Ok, so now let's repeatedly perform forward and backward propagation to descend along the cost curve.

In [95]:
w = torch.tensor(2.)
b = torch.tensor(-2.)
eta = .0001 # define learning rate 
for i in range(20):
    for x, y in zip(X_tensor, y_tensor):
    # forward propagation
        z = linear_fn(w, x, b)
        y_hat = activation_fn(z)
    
    # backward propagation
        dj_dsig = delta_J_delta_sigma(y_hat, y)
        dJ_dz = delta_sigma_delta(z)*dj_dsig
        dJ_dw = delta_z_delta_w(first_x)*dJ_dz
        
        dJ_db = delta_z_delta_b()*dJ_dz
    
    # update params w, b
        w = w - eta*dJ_dw
        b = b - eta*dJ_db

In [96]:
w, b

(tensor([2.0255], dtype=torch.float64), tensor([-1.9746], dtype=torch.float64))

And notice how this aligns with the gradient descent approach we saw in Pytorch. 

```python
for (x, y) in zip(X_train_tensor_gpu, y_train_tensor_gpu): # loop through observations and labels
    net.zero_grad() # remove calculated derivatives
    y_hat = net(X_tensor)             # 1. Forward prop: With current weights make a prediction
    loss = criterion(y_hat, y_tensor) # 2. See how off the prediction is according to the cost function
    loss.backward()                   # 3. Back prop: Calculate how each layer's change in output affects J
    opt.step()                        # 4. Update params based on eta and calculated derivatives 
```

So that's forward and backward propagation.  The only thing left is to show, how we can use what we know about matrix algebra to perform the tasks above.  We'll tackle that in our next lesson.

### Summary

In this lesson, we learned about forward and backward propagation.  Forward propagation just means to calculate the output of each layer when we pass data through our hypothesis function.  

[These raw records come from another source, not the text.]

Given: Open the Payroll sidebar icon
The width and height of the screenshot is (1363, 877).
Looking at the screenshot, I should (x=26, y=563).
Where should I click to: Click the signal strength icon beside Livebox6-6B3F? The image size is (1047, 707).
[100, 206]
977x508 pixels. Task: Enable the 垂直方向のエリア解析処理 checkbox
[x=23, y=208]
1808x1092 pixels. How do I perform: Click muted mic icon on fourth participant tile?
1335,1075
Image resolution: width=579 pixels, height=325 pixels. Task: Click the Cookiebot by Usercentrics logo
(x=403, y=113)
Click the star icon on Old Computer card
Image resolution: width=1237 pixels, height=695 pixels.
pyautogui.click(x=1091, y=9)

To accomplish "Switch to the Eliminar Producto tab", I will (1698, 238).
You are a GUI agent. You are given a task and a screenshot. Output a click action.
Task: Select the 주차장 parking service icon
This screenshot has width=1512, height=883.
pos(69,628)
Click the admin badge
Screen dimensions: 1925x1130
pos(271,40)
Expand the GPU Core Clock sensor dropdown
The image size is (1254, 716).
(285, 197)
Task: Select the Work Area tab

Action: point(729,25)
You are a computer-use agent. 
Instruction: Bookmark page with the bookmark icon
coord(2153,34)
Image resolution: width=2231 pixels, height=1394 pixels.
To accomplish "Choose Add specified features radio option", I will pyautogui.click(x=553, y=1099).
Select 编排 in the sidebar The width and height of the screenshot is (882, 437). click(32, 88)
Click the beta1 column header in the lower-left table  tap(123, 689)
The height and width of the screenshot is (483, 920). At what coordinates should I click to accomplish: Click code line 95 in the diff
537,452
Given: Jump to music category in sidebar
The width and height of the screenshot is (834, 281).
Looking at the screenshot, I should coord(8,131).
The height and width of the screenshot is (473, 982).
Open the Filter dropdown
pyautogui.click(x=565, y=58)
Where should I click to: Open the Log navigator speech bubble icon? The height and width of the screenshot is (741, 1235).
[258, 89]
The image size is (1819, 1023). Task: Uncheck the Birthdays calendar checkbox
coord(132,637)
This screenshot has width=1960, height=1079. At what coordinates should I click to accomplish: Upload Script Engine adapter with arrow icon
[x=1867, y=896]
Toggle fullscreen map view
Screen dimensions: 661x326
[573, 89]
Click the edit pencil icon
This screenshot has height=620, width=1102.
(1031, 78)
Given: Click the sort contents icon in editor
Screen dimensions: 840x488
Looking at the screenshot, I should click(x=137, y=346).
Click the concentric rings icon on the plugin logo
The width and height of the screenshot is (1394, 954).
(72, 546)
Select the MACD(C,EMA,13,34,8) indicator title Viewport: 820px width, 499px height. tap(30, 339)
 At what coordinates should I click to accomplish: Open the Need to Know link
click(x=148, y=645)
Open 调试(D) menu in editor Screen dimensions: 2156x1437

And with backward propagation we calculate each layer's impact on the cost function by multiplying the local derivative by the upstream derivative.  So moving backwards through our layers, we calculated:

* $\frac{\delta J}{\delta \sigma}$

* $\frac{\delta J}{\delta z} = \frac{\delta \sigma}{\delta z}*\frac{\delta J}{\delta \sigma}$

* $\frac{\delta J}{\delta w} = \frac{\delta w}{\delta z}*\frac{\delta J}{\delta z}$

And finally, we calculated:

* $\frac{\delta J}{\delta b} = \frac{\delta b}{\delta z}*\frac{\delta J}{\delta z}$

Each time, we multiplied the local derivative by the upstream derivative.  

Finally, we used forward and backward propagation to perform gradient descent, and saw how it aligned with our code in Pytorch.